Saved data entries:
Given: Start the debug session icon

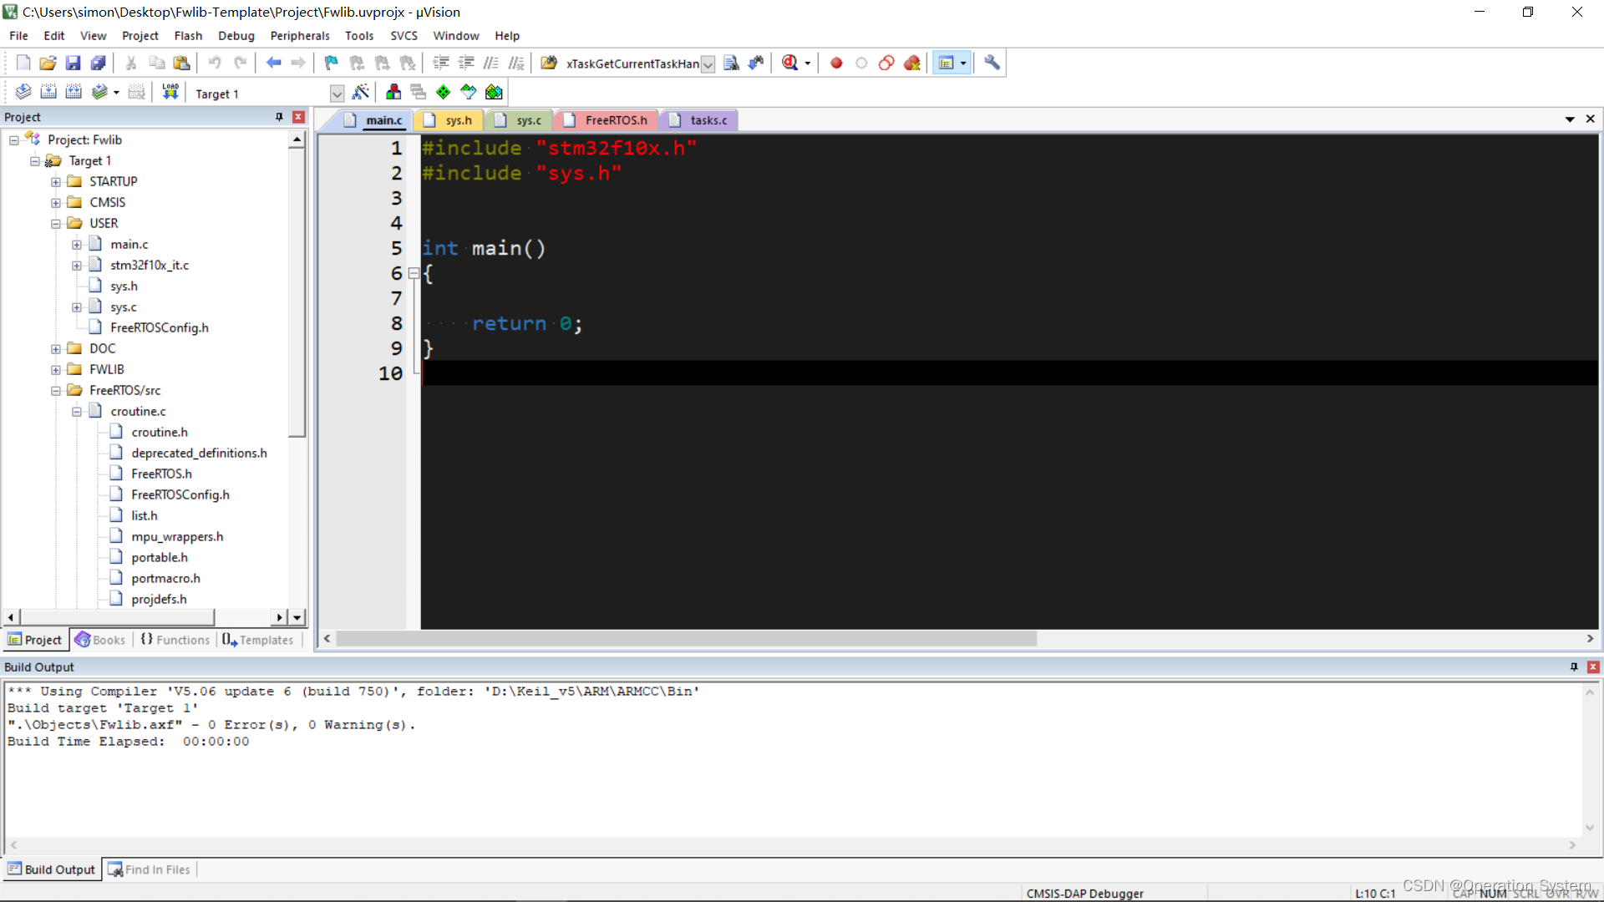Looking at the screenshot, I should [x=790, y=63].
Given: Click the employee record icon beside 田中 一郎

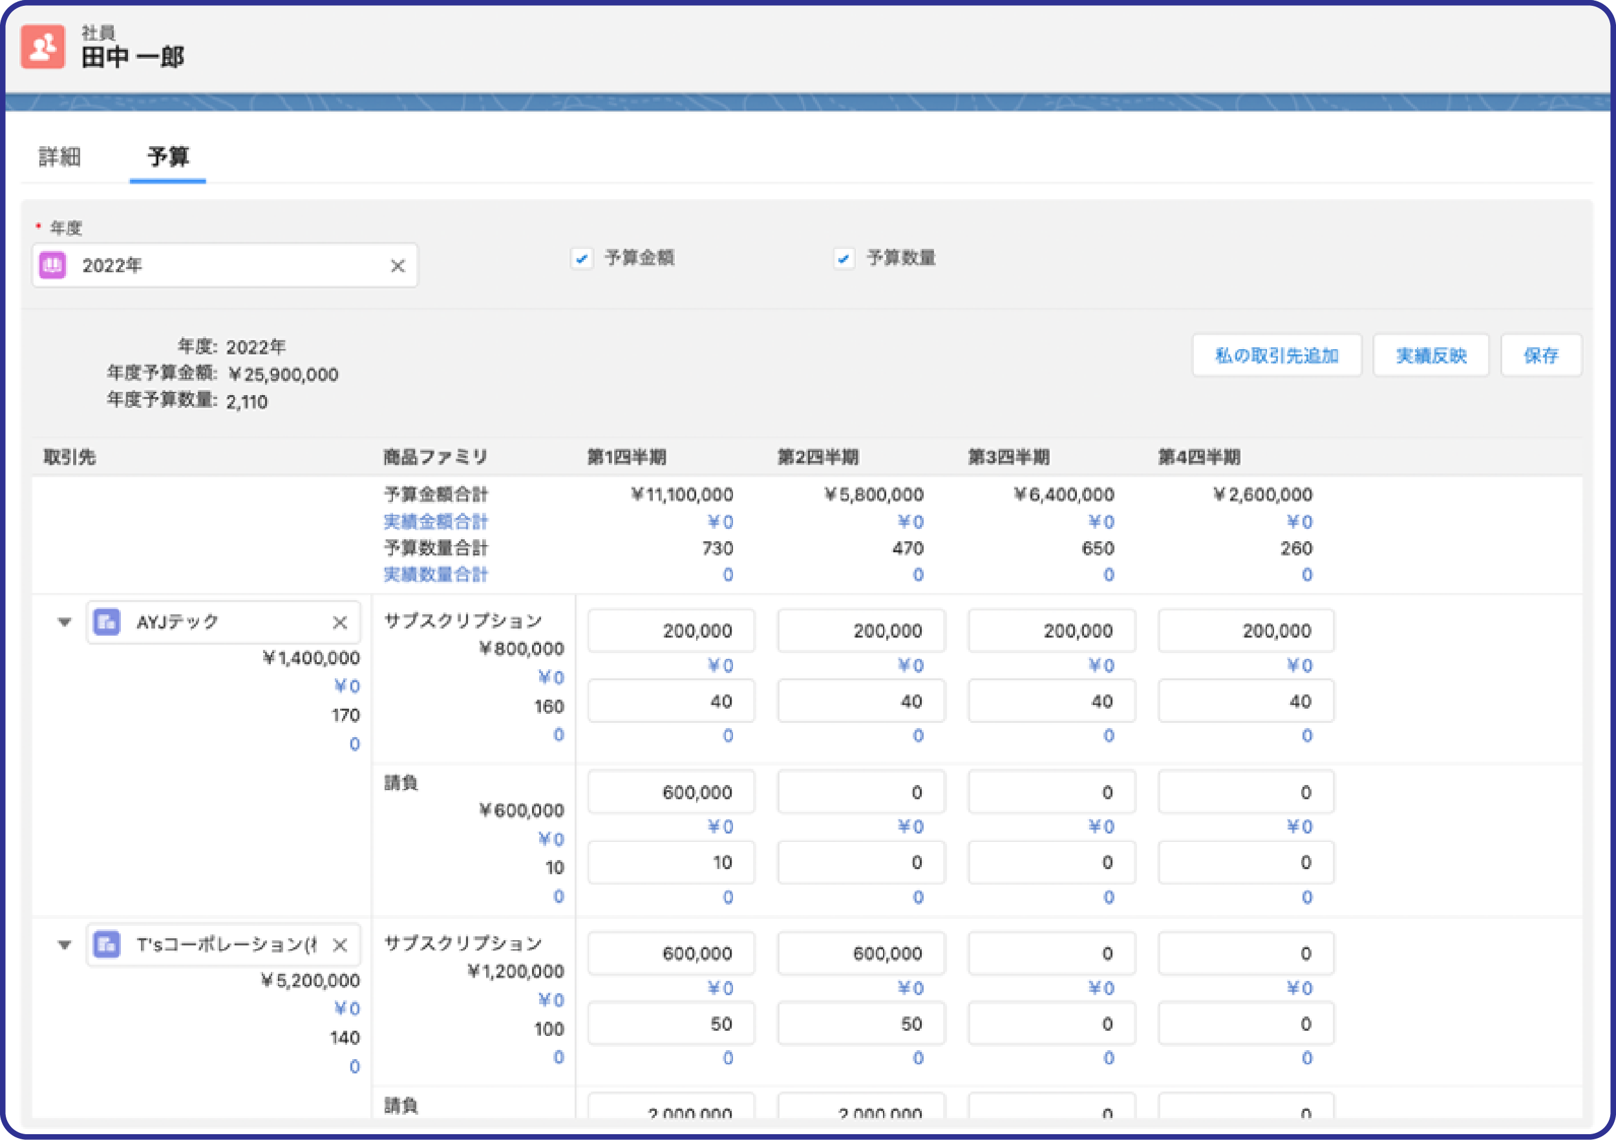Looking at the screenshot, I should coord(42,46).
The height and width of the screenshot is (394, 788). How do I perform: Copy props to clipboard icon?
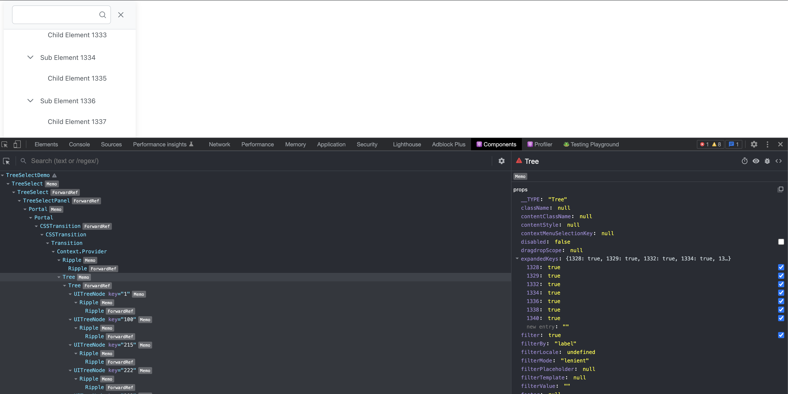780,189
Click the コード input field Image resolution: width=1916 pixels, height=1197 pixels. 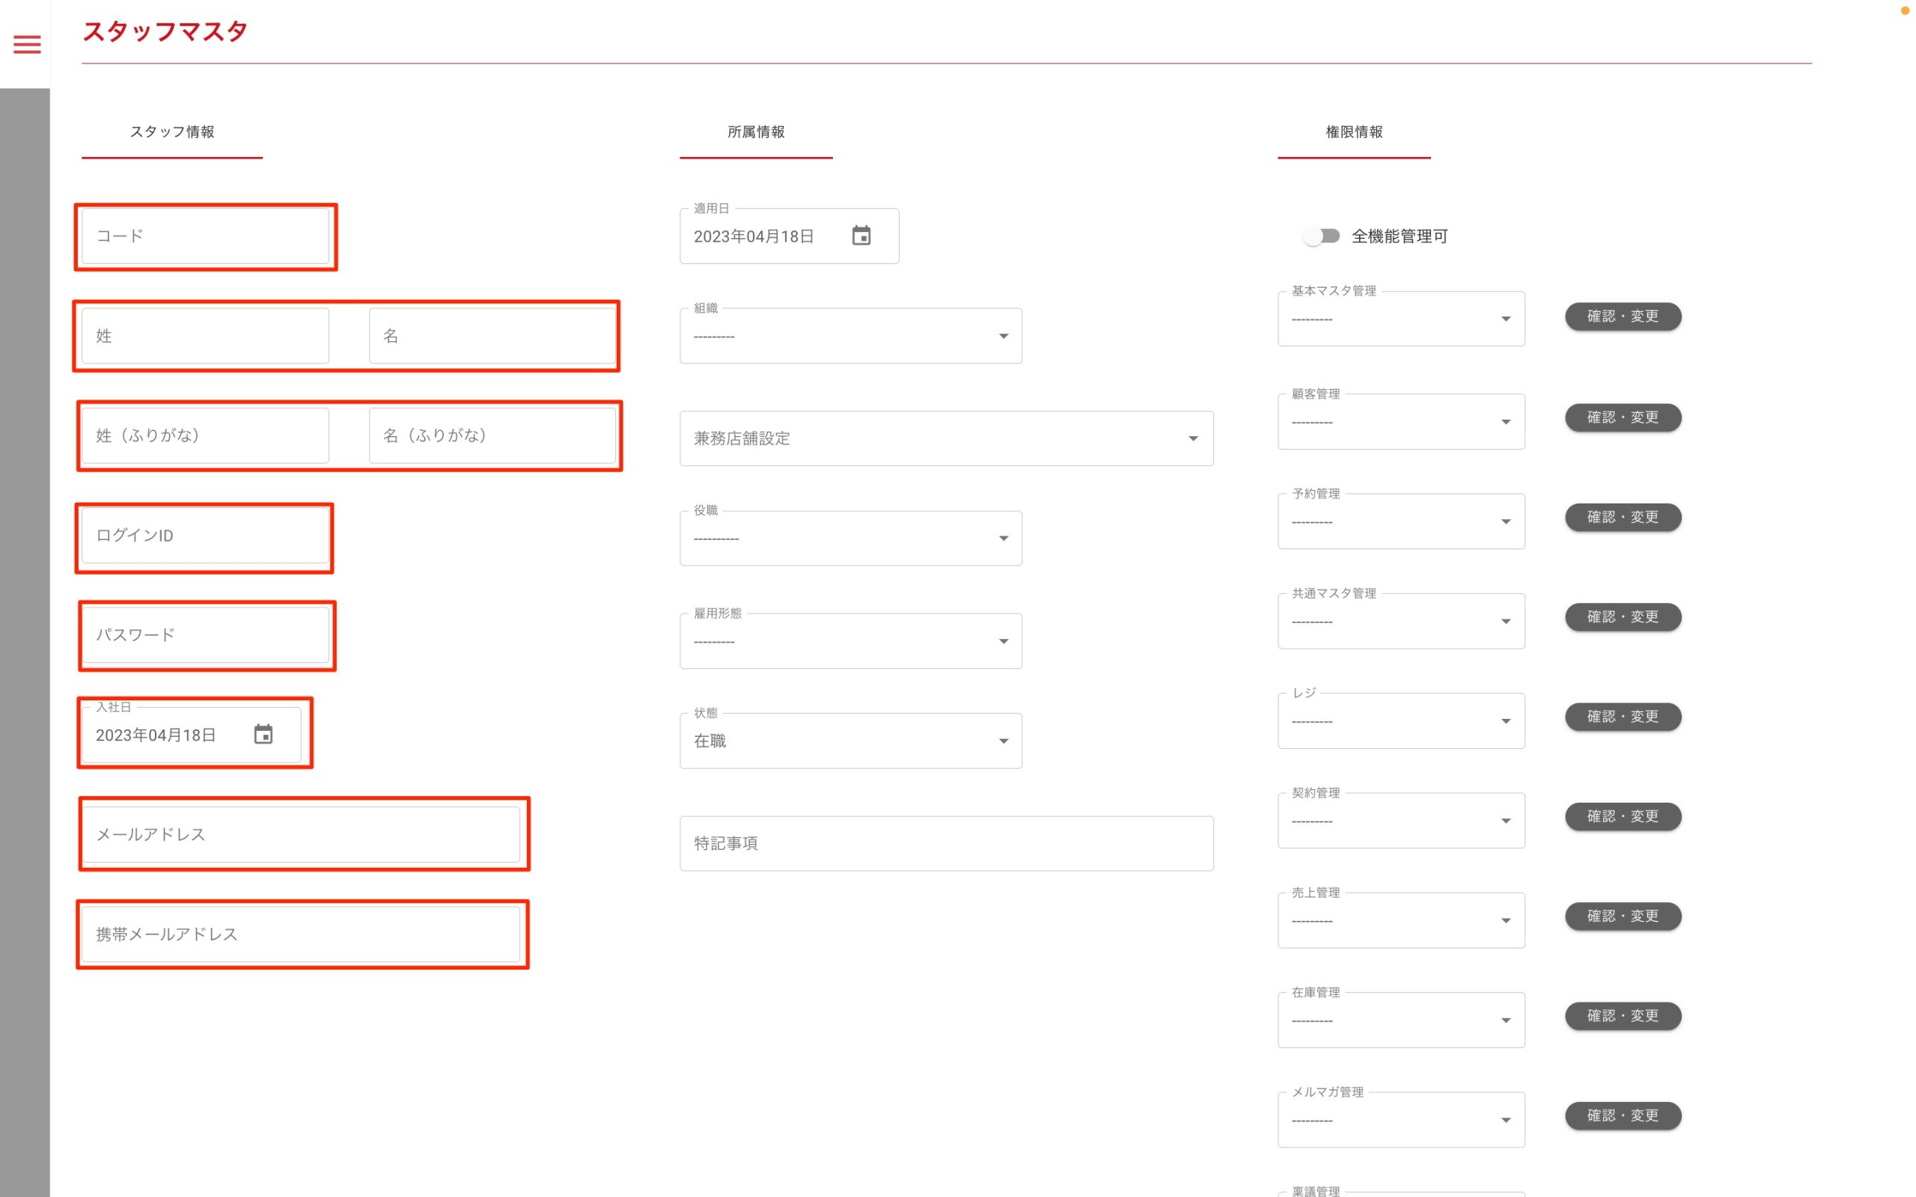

*DESCRIPTION OF THE TASK:* Above are the records; set down exactly the lines from the line containing "The height and" through their last line, leaving every picture out.

*WRITTEN RESPONSE:*
The height and width of the screenshot is (394, 788). How do I perform: Copy props to clipboard icon?
780,189
Click the コード input field Image resolution: width=1916 pixels, height=1197 pixels. 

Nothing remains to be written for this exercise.